→ **Data for the task**
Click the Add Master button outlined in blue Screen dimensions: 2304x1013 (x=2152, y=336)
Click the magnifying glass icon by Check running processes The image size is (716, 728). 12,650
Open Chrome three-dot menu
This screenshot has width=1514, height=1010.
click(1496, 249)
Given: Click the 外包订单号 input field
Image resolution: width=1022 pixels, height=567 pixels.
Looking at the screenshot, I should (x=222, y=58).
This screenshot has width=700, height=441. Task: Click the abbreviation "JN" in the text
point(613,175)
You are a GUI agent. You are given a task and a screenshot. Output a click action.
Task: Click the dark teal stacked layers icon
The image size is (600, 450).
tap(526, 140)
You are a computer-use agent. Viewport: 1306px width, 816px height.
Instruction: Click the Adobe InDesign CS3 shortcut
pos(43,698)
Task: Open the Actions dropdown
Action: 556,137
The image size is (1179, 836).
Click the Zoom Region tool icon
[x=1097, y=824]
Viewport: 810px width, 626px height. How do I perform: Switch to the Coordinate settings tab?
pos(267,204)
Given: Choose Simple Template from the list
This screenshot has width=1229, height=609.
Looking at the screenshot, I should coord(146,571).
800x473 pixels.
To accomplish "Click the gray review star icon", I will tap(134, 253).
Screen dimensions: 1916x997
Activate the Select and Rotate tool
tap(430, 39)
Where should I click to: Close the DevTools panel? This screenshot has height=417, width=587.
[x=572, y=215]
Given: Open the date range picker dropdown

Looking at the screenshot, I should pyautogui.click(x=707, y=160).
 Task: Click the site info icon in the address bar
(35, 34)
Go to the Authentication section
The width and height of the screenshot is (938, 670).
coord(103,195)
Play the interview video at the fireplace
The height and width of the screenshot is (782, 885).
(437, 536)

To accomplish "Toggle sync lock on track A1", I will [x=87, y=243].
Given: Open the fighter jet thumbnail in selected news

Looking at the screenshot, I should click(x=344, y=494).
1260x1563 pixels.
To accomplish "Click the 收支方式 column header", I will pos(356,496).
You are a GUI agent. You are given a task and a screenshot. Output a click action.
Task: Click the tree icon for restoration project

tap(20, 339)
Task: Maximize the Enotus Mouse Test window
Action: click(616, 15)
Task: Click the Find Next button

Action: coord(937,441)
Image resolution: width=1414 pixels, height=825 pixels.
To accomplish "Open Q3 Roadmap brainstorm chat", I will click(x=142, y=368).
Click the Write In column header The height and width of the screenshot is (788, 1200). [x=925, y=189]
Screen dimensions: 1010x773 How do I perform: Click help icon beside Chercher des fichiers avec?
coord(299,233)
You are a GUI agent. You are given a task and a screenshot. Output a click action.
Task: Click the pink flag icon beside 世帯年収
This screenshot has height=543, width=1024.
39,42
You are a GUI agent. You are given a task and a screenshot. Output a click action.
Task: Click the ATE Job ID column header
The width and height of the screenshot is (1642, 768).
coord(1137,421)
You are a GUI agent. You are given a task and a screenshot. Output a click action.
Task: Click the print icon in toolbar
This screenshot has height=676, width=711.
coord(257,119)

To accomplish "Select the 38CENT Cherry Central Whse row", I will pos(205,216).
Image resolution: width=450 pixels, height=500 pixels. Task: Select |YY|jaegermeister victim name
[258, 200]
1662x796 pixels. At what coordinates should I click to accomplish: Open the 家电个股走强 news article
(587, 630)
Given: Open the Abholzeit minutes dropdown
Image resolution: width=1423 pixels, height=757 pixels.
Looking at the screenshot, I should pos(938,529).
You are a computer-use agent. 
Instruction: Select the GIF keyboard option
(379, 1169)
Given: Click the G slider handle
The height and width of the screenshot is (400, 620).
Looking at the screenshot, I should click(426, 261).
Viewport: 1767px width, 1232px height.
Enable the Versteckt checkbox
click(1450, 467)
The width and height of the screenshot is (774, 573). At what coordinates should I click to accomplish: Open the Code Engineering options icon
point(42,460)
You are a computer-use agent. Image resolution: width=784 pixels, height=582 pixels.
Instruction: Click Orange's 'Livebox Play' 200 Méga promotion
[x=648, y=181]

→ **Work instruction**
In full and without change, transcribe the data above.

→ **Task response**
Click the Add Master button outlined in blue Screen dimensions: 2304x1013 (x=2152, y=336)
Click the magnifying glass icon by Check running processes The image size is (716, 728). 12,650
Open Chrome three-dot menu
This screenshot has width=1514, height=1010.
click(1496, 249)
Given: Click the 外包订单号 input field
Image resolution: width=1022 pixels, height=567 pixels.
Looking at the screenshot, I should (x=222, y=58).
This screenshot has width=700, height=441. Task: Click the abbreviation "JN" in the text
point(613,175)
You are a GUI agent. You are given a task and a screenshot. Output a click action.
Task: Click the dark teal stacked layers icon
The image size is (600, 450).
tap(526, 140)
You are a computer-use agent. Viewport: 1306px width, 816px height.
Instruction: Click the Adobe InDesign CS3 shortcut
pos(43,698)
Task: Open the Actions dropdown
Action: 556,137
The image size is (1179, 836).
Click the Zoom Region tool icon
[x=1097, y=824]
Viewport: 810px width, 626px height. How do I perform: Switch to the Coordinate settings tab?
pos(267,204)
Given: Choose Simple Template from the list
This screenshot has width=1229, height=609.
Looking at the screenshot, I should coord(146,571).
800x473 pixels.
To accomplish "Click the gray review star icon", I will tap(134, 253).
Screen dimensions: 1916x997
Activate the Select and Rotate tool
tap(430, 39)
Where should I click to: Close the DevTools panel? This screenshot has height=417, width=587.
[x=572, y=215]
Given: Open the date range picker dropdown

Looking at the screenshot, I should pyautogui.click(x=707, y=160).
 Task: Click the site info icon in the address bar
(35, 34)
Go to the Authentication section
The width and height of the screenshot is (938, 670).
coord(103,195)
Play the interview video at the fireplace
The height and width of the screenshot is (782, 885).
(437, 536)

To accomplish "Toggle sync lock on track A1", I will [x=87, y=243].
Given: Open the fighter jet thumbnail in selected news

Looking at the screenshot, I should click(x=344, y=494).
1260x1563 pixels.
To accomplish "Click the 收支方式 column header", I will pos(356,496).
You are a GUI agent. You are given a task and a screenshot. Output a click action.
Task: Click the tree icon for restoration project

tap(20, 339)
Task: Maximize the Enotus Mouse Test window
Action: click(616, 15)
Task: Click the Find Next button

Action: coord(937,441)
Image resolution: width=1414 pixels, height=825 pixels.
To accomplish "Open Q3 Roadmap brainstorm chat", I will click(x=142, y=368).
Click the Write In column header The height and width of the screenshot is (788, 1200). [x=925, y=189]
Screen dimensions: 1010x773 How do I perform: Click help icon beside Chercher des fichiers avec?
coord(299,233)
You are a GUI agent. You are given a task and a screenshot. Output a click action.
Task: Click the pink flag icon beside 世帯年収
This screenshot has height=543, width=1024.
39,42
You are a GUI agent. You are given a task and a screenshot. Output a click action.
Task: Click the ATE Job ID column header
The width and height of the screenshot is (1642, 768).
coord(1137,421)
You are a GUI agent. You are given a task and a screenshot. Output a click action.
Task: Click the print icon in toolbar
This screenshot has height=676, width=711.
coord(257,119)

To accomplish "Select the 38CENT Cherry Central Whse row", I will pos(205,216).
Image resolution: width=450 pixels, height=500 pixels. Task: Select |YY|jaegermeister victim name
[258, 200]
1662x796 pixels. At what coordinates should I click to accomplish: Open the 家电个股走强 news article
(587, 630)
Given: Open the Abholzeit minutes dropdown
Image resolution: width=1423 pixels, height=757 pixels.
Looking at the screenshot, I should pos(938,529).
You are a computer-use agent. 
Instruction: Select the GIF keyboard option
(379, 1169)
Given: Click the G slider handle
The height and width of the screenshot is (400, 620).
Looking at the screenshot, I should click(426, 261).
Viewport: 1767px width, 1232px height.
Enable the Versteckt checkbox
click(1450, 467)
The width and height of the screenshot is (774, 573). At what coordinates should I click to accomplish: Open the Code Engineering options icon
point(42,460)
You are a computer-use agent. Image resolution: width=784 pixels, height=582 pixels.
Instruction: Click Orange's 'Livebox Play' 200 Méga promotion
[x=648, y=181]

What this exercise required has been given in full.